Mallory nodded, but didn’t do more than glance at the object before slipping it into his jacket pocket.
“I’ll wait until we get well clear of this place,” he said. “I don’t want to be sitting here with my head down, looking at it, if some Dominican steps out of the hedgerow and aims his pistol at us.”
He took out the Browning, checked that it was cocked and ready to fire but with the safety catch on, then placed the weapon on his lap, where it would be immediately available if he needed to use it.
Robin kept the speed right down to well below the legal limit until she reached the derestriction sign at the village boundary, and then gave the car its head.
Six minutes, and five miles, later she nodded to Mallory.
“There hasn’t been another car behind us for the last three miles,” she said, “so I think we’re well clear of them. If they didn’t make themselves scarce when the police cars arrived, they’re probably arguing with our guardians of law and order right now. But either way, I don’t think we need worry about them for the moment.”
“That was a good shot,” Mallory said. “I presume you were aiming to wound him, not kill him.”

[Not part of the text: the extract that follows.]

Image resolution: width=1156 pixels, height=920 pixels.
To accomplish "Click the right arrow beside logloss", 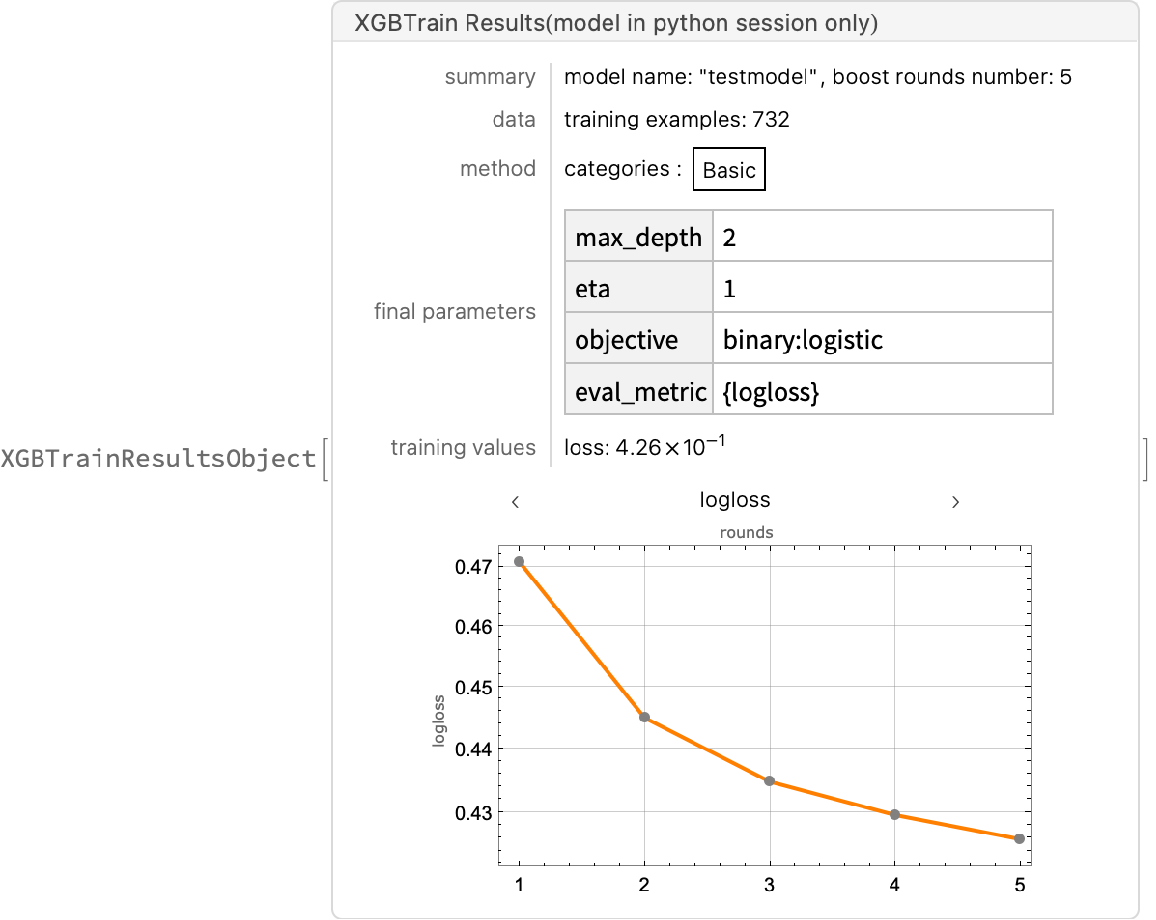I will tap(955, 502).
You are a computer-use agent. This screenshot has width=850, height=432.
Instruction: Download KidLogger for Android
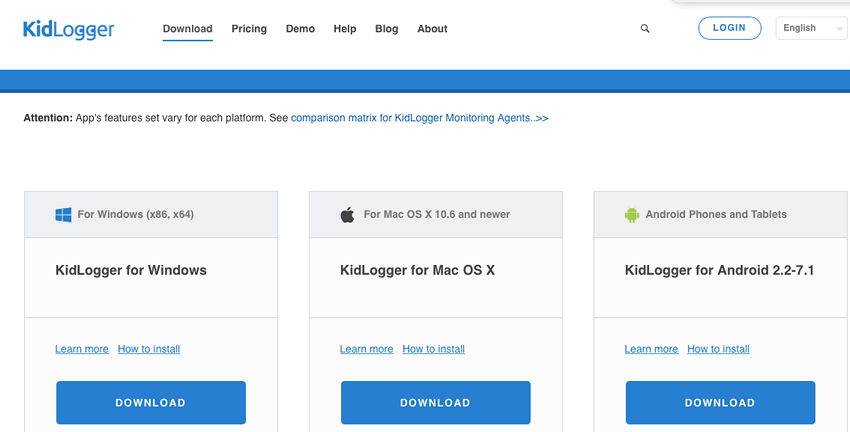tap(720, 403)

“I’ve taken the lives of remarkably few creatures since I arrived on this planet,” she replied, “and I’d quite like to keep it that way. I don’t hunt and I don
’t shoot animals or birds, and I never have. I grant you that these Dominicans are among the least attractive specimens of the human race that I’ve ever encountered, but I would still rather they walked, or least staggered, away from any encounter with us. So, the short answer is, yes, I was aiming to wound him. His right shoulder was the obvious target, because he was clearly right-handed and that pistol was aimed straight at you. Hitting him there pretty much guaranteed that he wouldn’t be able to pull the trigger.”
Mallory nodded.
“Well, thanks,” he said. “Rather than look at this thing on the move,” he added, taking the leather-covered object out of his pocket, “why don’t we find a parking spot, or even a café or pub with a car park, where we can look at it together?”

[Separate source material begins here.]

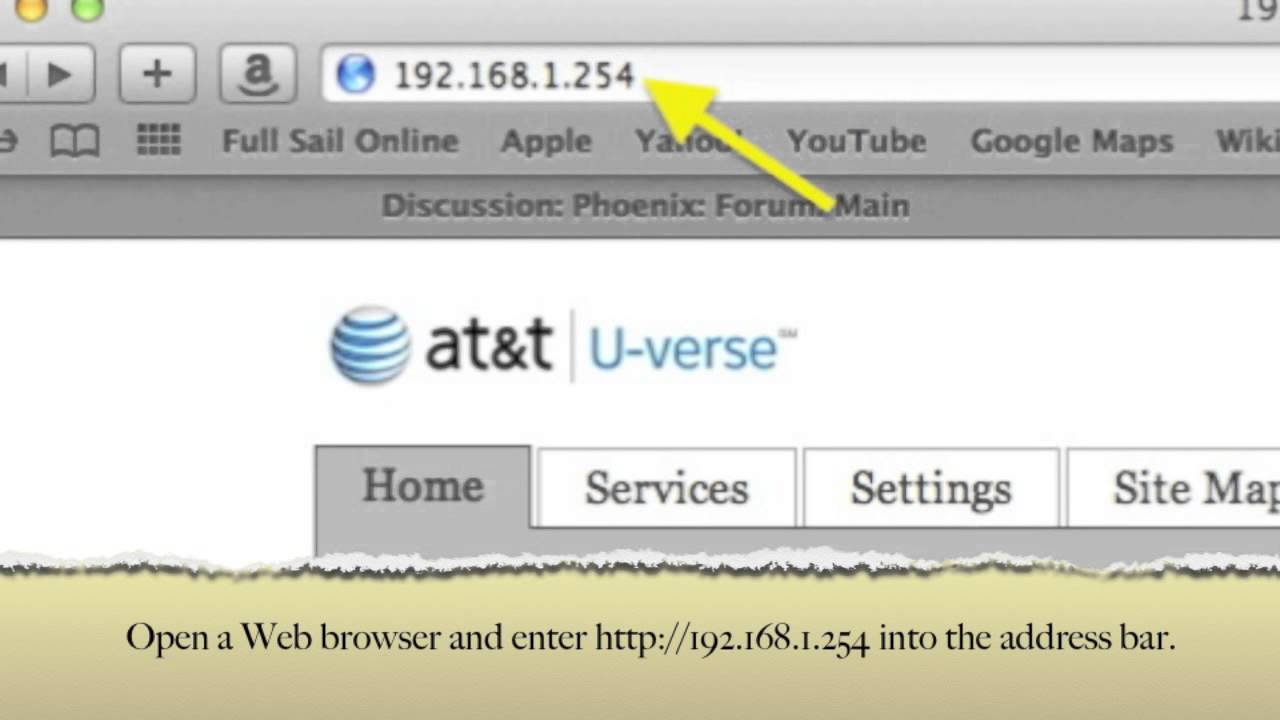
Task: Open the YouTube bookmark
Action: [856, 141]
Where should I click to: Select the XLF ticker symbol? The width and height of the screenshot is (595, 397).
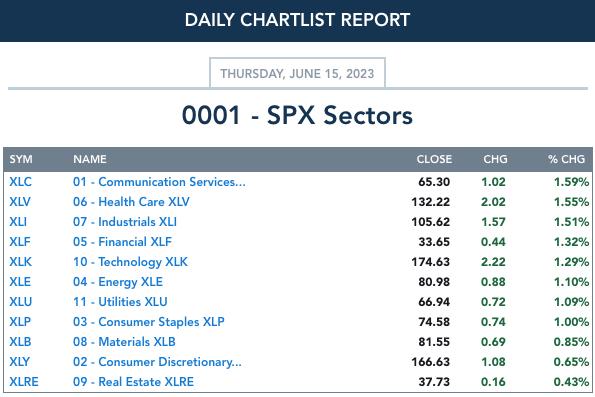20,242
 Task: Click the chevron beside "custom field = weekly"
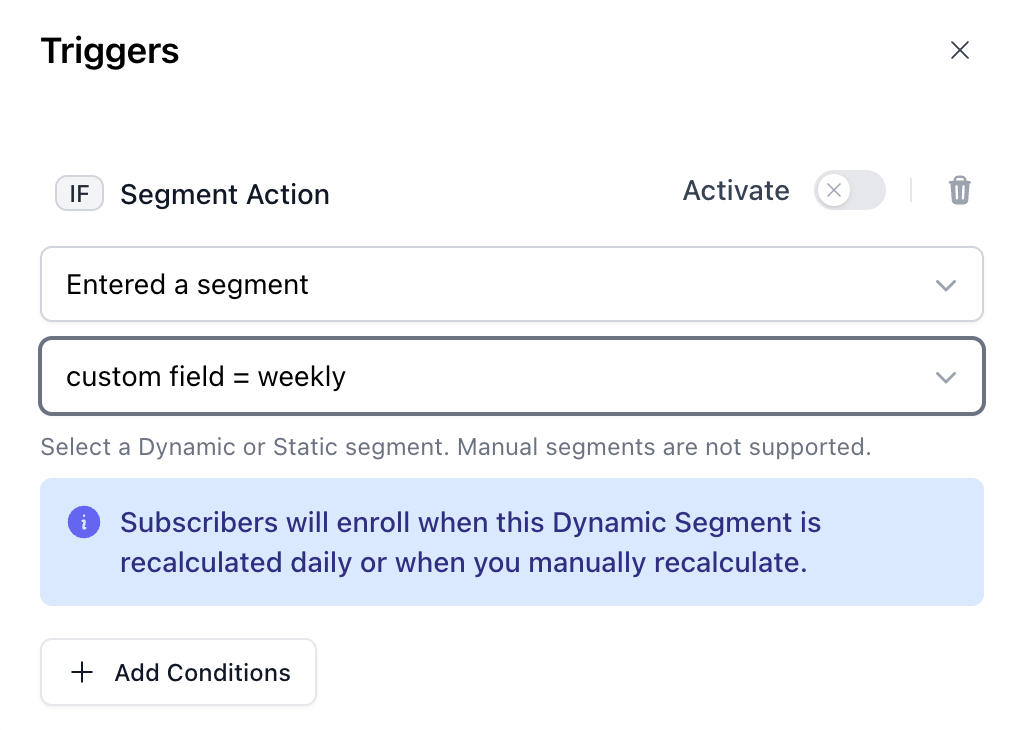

Just under ten minutes later, Robin steered the Porsche onto the forecourt of a roadside café, and parked the vehicle out of sight behind a large white Transit van emblazoned with the name of a firm of jobbing builders. Inside the building, Mallory organized drinks and a small plate of sandwiches, then sat down opposite Robin at the corner table she had selected.
“I could really do with something like a stiff gin and tonic,” Robin said, looking with uninterest at the alleged cappuccino Mallory placed in front of her, “but I suppose this will have to do for the moment.”
There were only half a dozen other customers in the café, and they could talk relatively freely. Once they’d demolished the sandwiches—neither of them had eaten anything, apart from a muffin each in the Templecombe pub, since breakfast at the hotel that morning, and everything that had gone on had given them both an appetite—Mallory took the leather packet out of his pocket and put it on the table between them.
It was about six inches long, a couple of inches wide, and roughly circular in cross section, the leather sewn together at both ends and along the length of the object, to form a kind of purse or case. Mallory hefted it in his hand, feeling its weight.
“It almost feels empty,” he said. “If it isn’t, then whatever is inside it doesn’t weigh much at all. My guess is that we might be looking at yet another piece of parchment that we’ll have to decipher and then translate.”